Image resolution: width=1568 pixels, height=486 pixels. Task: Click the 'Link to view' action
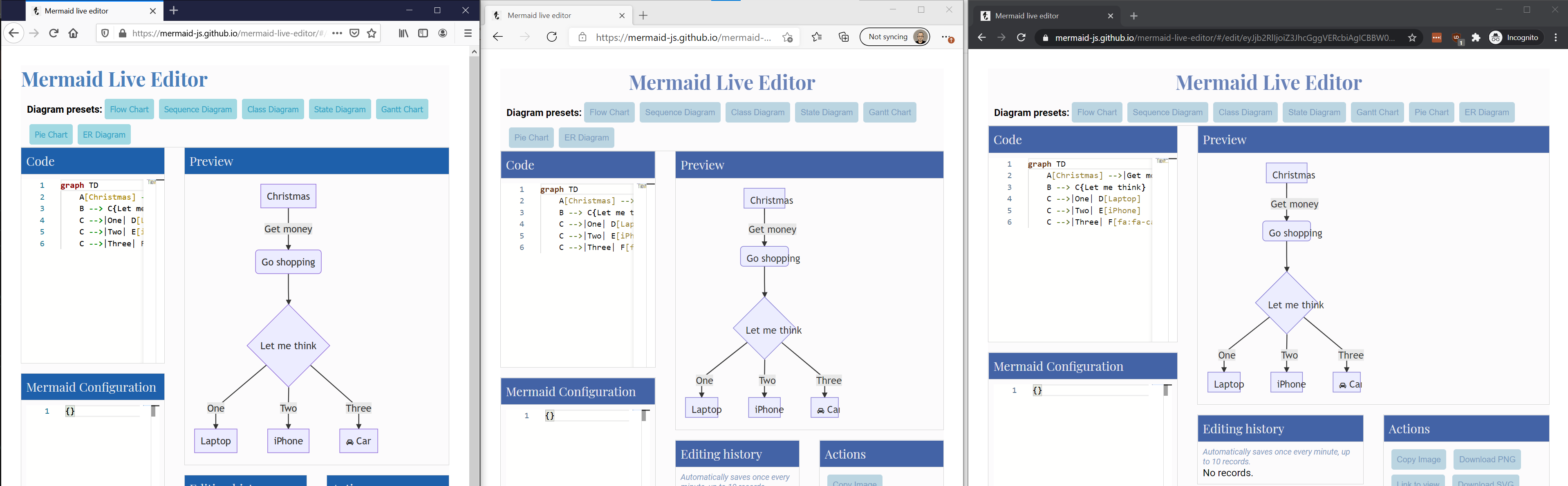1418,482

* * *

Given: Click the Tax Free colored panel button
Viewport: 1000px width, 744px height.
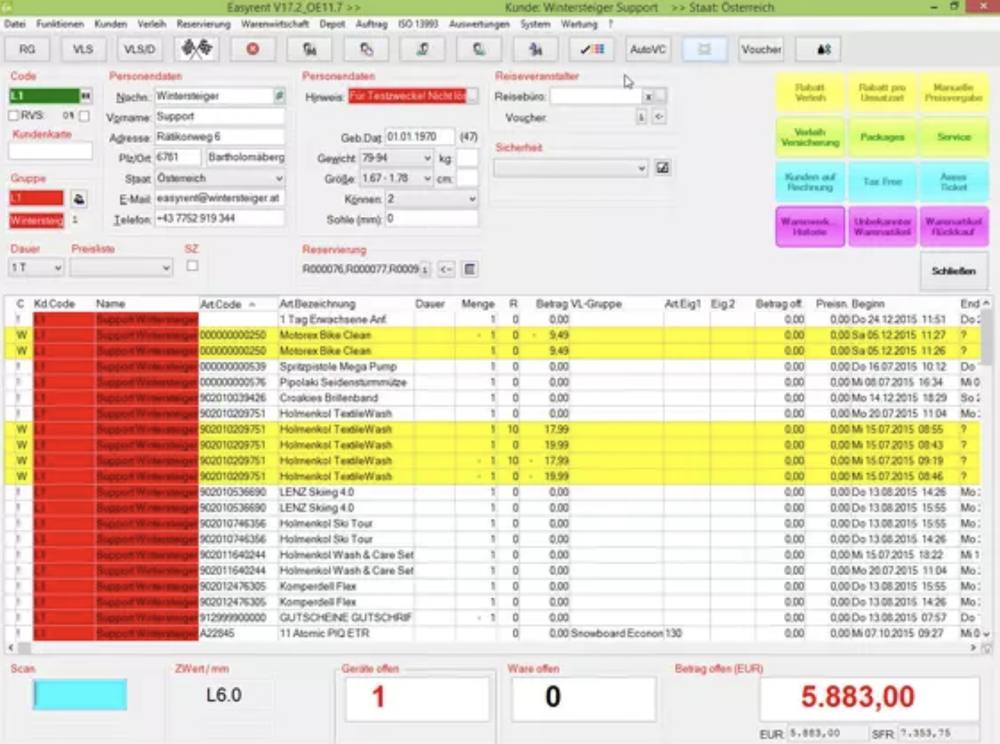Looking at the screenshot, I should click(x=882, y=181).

[GIVEN INSTRUCTION] Count how many lines in the items above contain the string "width". Case counts. Reply with the number alone.

[ANSWER FOR THIS EXERCISE] 2